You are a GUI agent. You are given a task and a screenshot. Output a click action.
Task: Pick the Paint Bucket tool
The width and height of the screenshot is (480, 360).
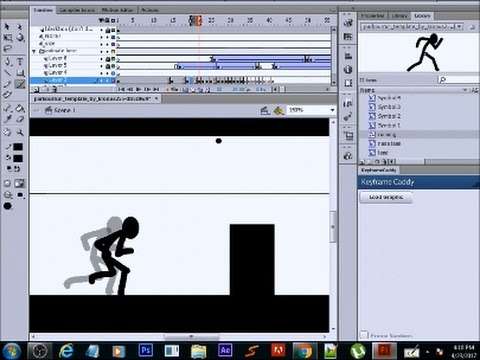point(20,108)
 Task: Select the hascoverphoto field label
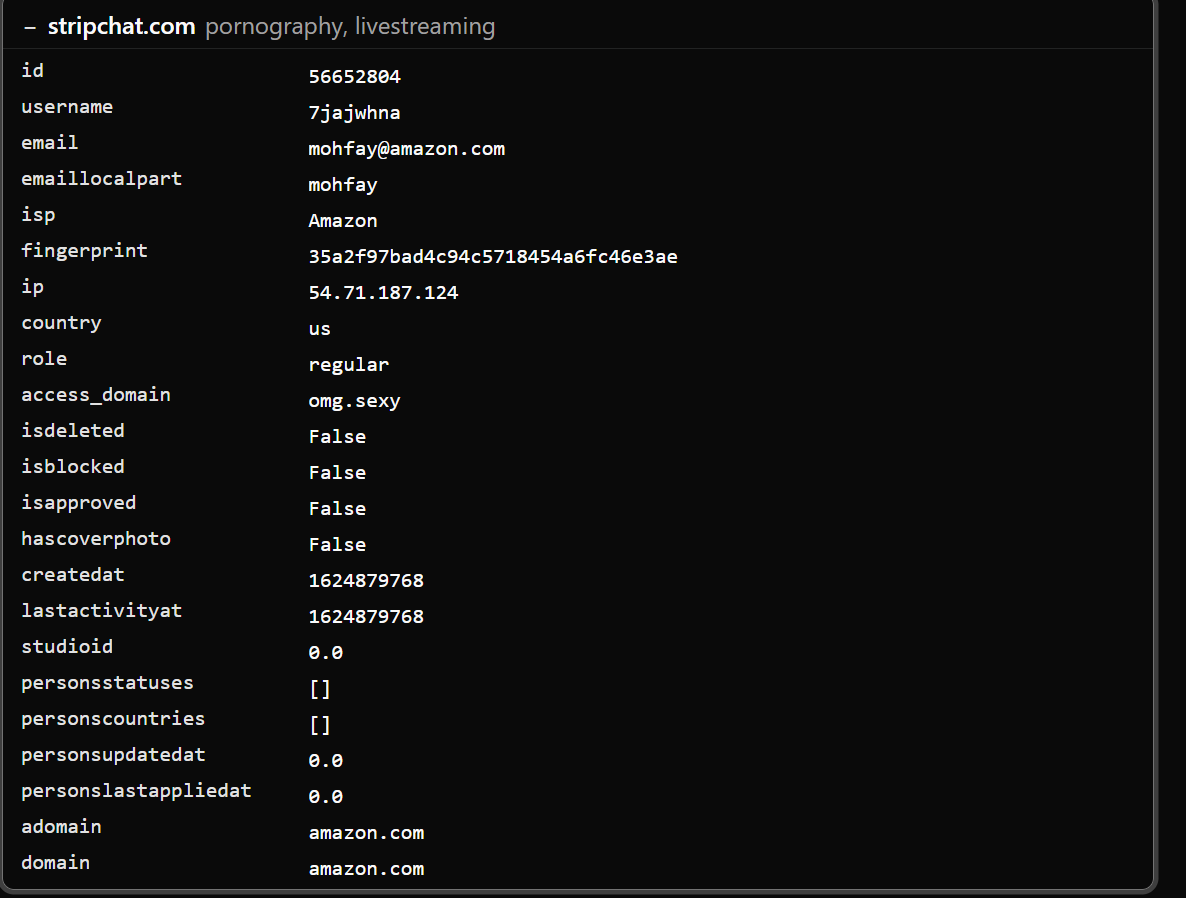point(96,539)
------------------------------------------------------------------------
| Required work |
Leaving the pictures aside, copy exactly and only the lines from the one holding "The width and" through the final line of the data, both ends kept.

| Exercise solution |
The width and height of the screenshot is (480, 360).
point(20,108)
 Task: Select the hascoverphoto field label
point(96,539)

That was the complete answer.